### [Data shown]
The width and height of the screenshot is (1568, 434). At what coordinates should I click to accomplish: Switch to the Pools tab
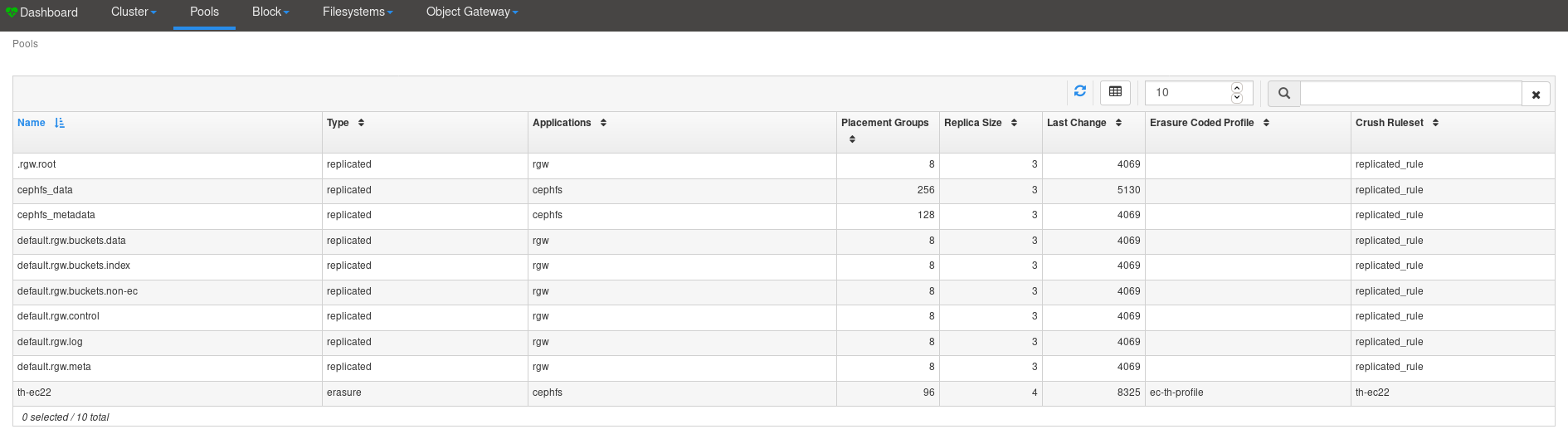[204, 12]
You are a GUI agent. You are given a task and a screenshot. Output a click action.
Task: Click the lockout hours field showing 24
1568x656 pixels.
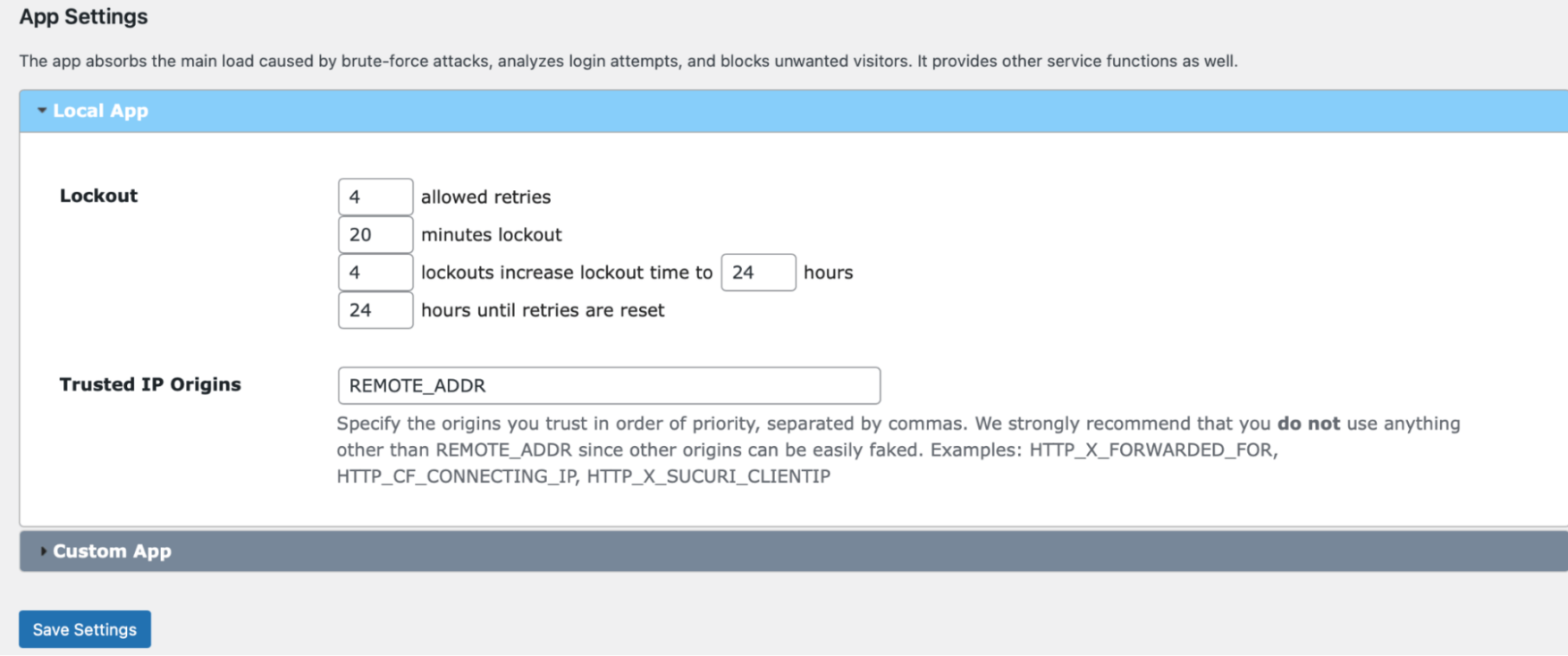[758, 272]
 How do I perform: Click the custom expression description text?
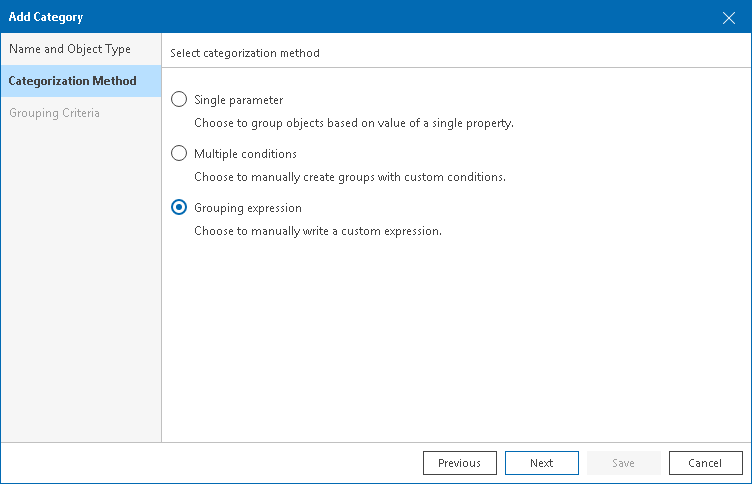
--
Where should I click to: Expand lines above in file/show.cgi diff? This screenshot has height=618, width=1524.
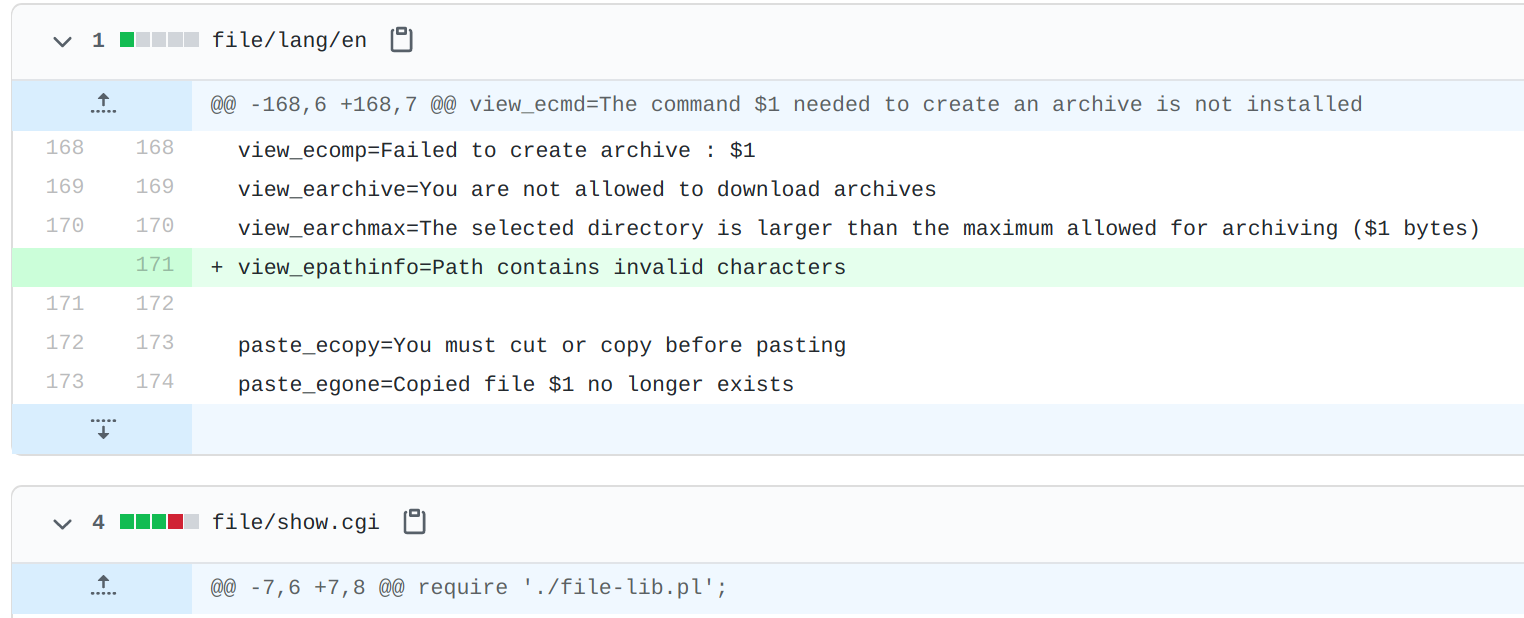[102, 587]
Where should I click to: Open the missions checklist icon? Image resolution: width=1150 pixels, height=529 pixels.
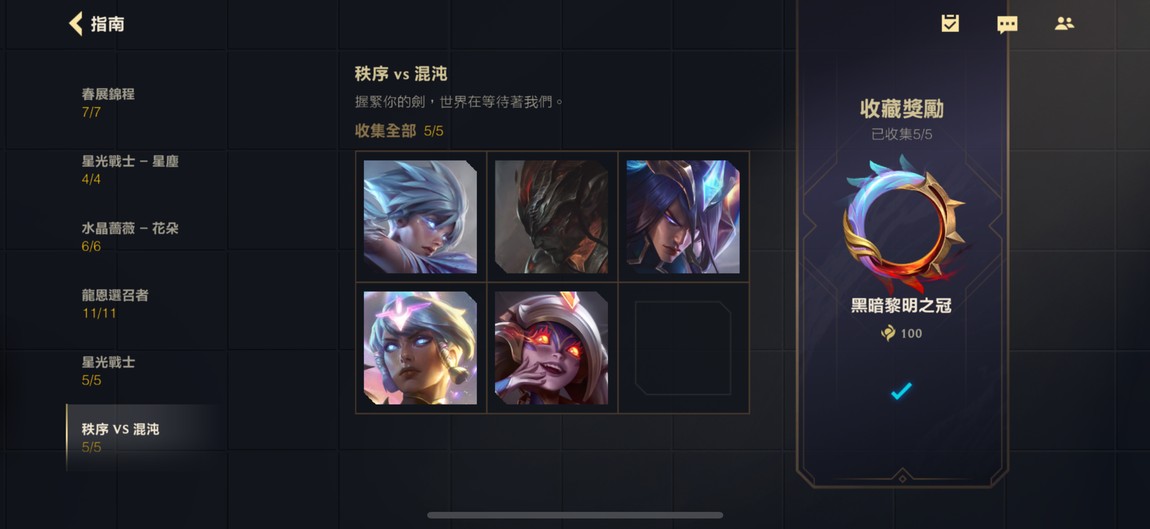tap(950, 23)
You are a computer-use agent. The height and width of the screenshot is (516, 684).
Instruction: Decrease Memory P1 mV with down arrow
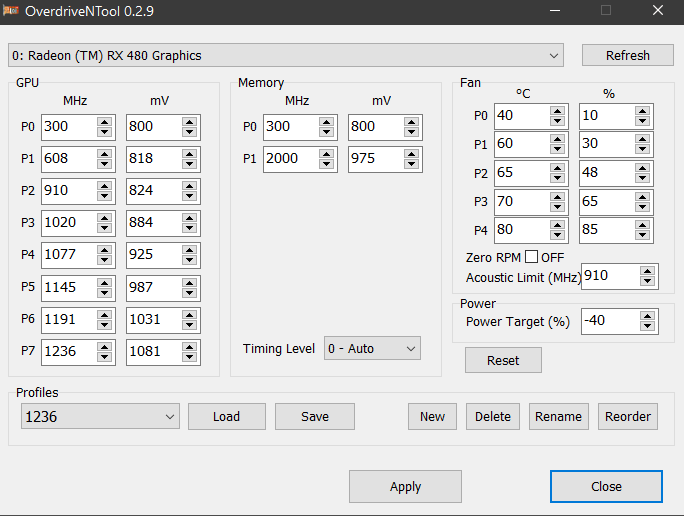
==
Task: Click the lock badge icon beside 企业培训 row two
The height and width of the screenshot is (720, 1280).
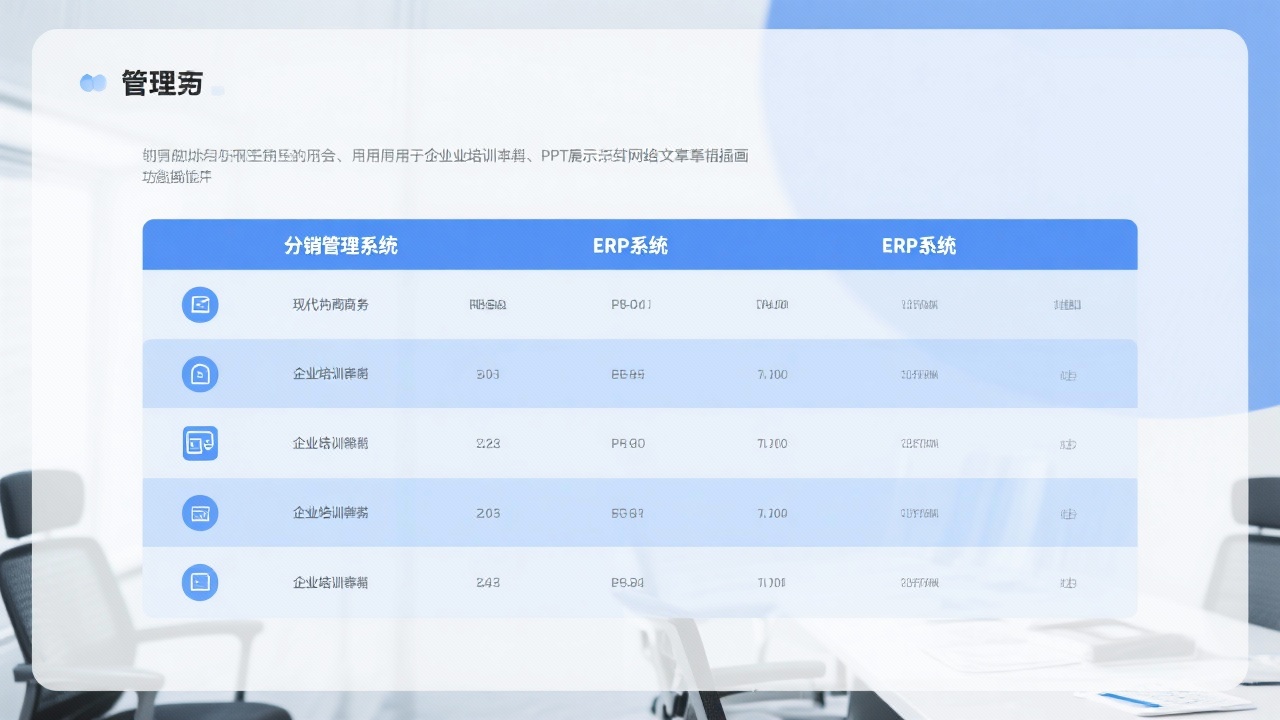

### [Exercise directions]
Retype, in the same exact form, the lines of the material above from the line holding "You are a computer-use" through the line holding "Instruction: Decrease Memory".

### [Response]
You are a computer-use agent. The height and width of the screenshot is (516, 684).
Instruction: Decrease Memory P1 mV with down arrow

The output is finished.